Doesn't work in Symfony 5.1 with provided example

[bjo3rnf]

Hi,

in my application I configured the users' email addresses as usernames and implemented a custom LoginFormAuthenticator. To see the actual username in the failure_login_attempt table I added a custom UsernameResolver as described. Now failed login attempts do get logged with the correct username/email but the brute force checker never kicks in. Turns out the username argument is null on the request object passed to the login action. What could be the reason for this?

Thanks in advance.

Cheers Björn

[anyx]

Hi, @bjo3rnf Not sure that I can help without code, but bundle's code is pretty simple (I hope). You can check whats going on in BruteForceChecker service: https://github.com/anyx/LoginGateBundle/blob/71143306603de1ac0c9cb35aa7d5ebab9fd88bed/Service/BruteForceChecker.php#L50.

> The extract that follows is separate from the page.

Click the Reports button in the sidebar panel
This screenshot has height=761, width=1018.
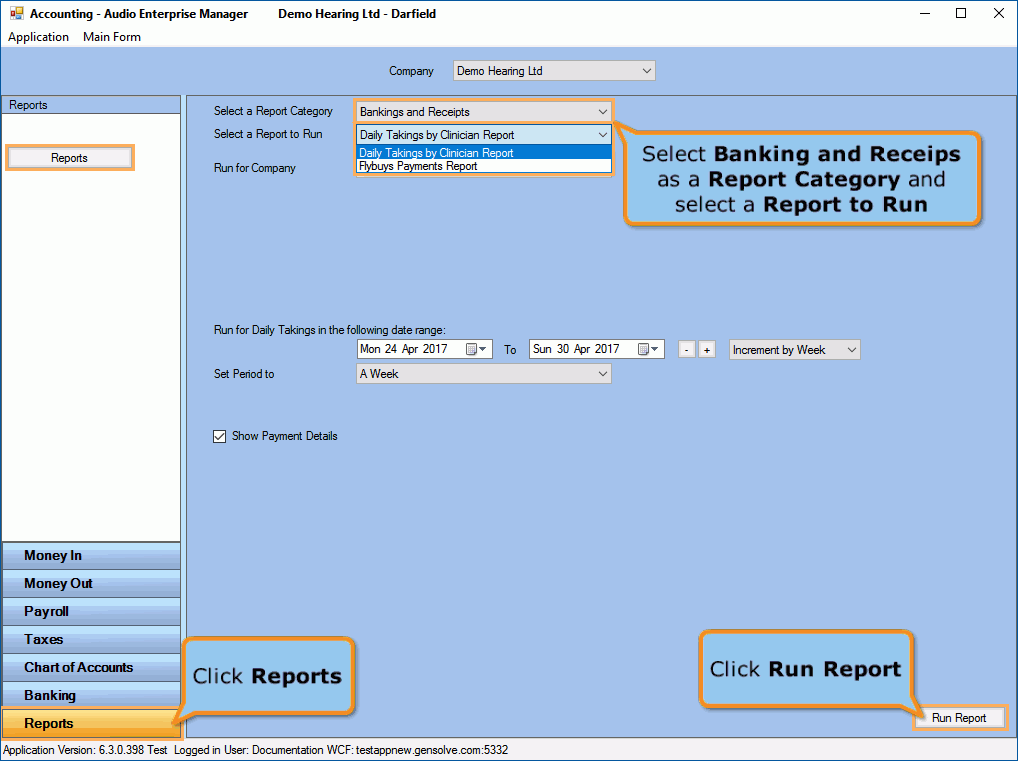pyautogui.click(x=69, y=157)
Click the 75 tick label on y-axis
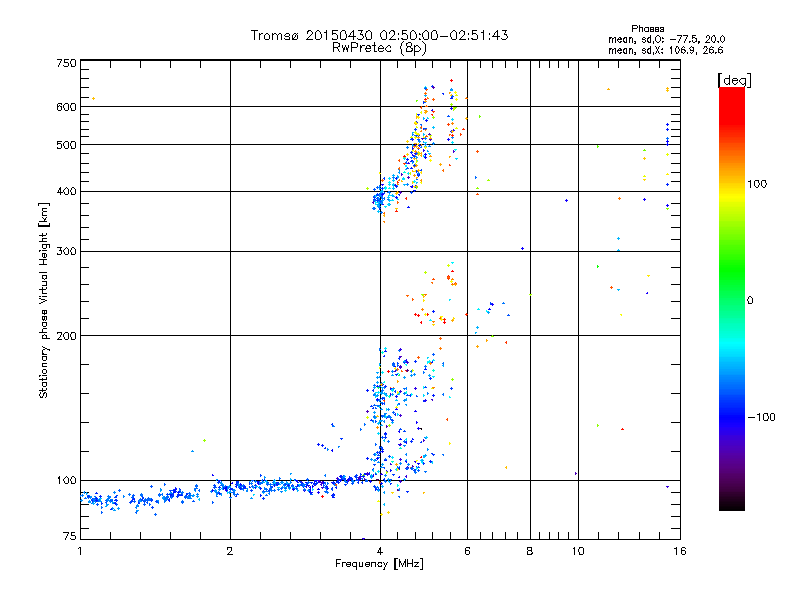 69,537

I believe, couple var_dump's here can clarify your situation. Text me if you will find some problem in bundle

[bjo3rnf]

Hi @anyx,

thanks for your response. I am now injecting AuthenticationUtils into my username resolver to get the username of the last login. It seems that the request object that is provided to the action method is different from the original login request and this is most probably the reason why AuthenticationUtils exists in the first place:

namespace App\Security;

use Anyx\LoginGateBundle\Service\UsernameResolverInterface;
use Symfony\Component\HttpFoundation\Request;
use Symfony\Component\Security\Http\Authentication\AuthenticationUtils;

class LoginGateUsernameResolver implements UsernameResolverInterface
{
    /**
     * @var AuthenticationUtils
     */
    private $authenticationUtils;

    public function __construct(AuthenticationUtils $authenticationUtils)
    {
        $this->authenticationUtils = $authenticationUtils;
    }

    public function resolve(Request $request)
    {
        return $this->authenticationUtils->getLastUsername();
    }
}

WDYT: Is this something that should be implemented into your code?

Cheers Björn

[anyx]

I don't think that using AuthenticationUtils is good idea here: method getLastUsername returns last (previous) username (which can be stored in session). But we need to get current username here ($request->get('_username') or something like that)

[bjo3rnf]

You are probably right. But BruteForceChecker will not be usable like this in the controller. The request object provided after a failed login is a GET one. Hm...

[bjo3rnf]

But maybe I'm doing something fundamentally wrong on my side. In search for an alternative to the controller method I registered an event listener as described but the event is never fired.

[bjo3rnf]

Sorry for the noise @anyx but here's how it works for me now: As mentioned earlier I am using a custom LoginFormAuthenticator as described here: https://symfony.com/doc/current/security/form_login_setup.html What I have to do now is to integrate BruteForceChecker into the onAuthenticationFailure method where I can access the original request and return the appropriate response. Thanks for your time.

[anyx]

@bjo3rnf no problem Good luck!

[bjo3rnf]

Well, I eventually implemented my own lightweight solution by leveraging UserCheckerInterface. Your code was a good starting point for that so thanks again.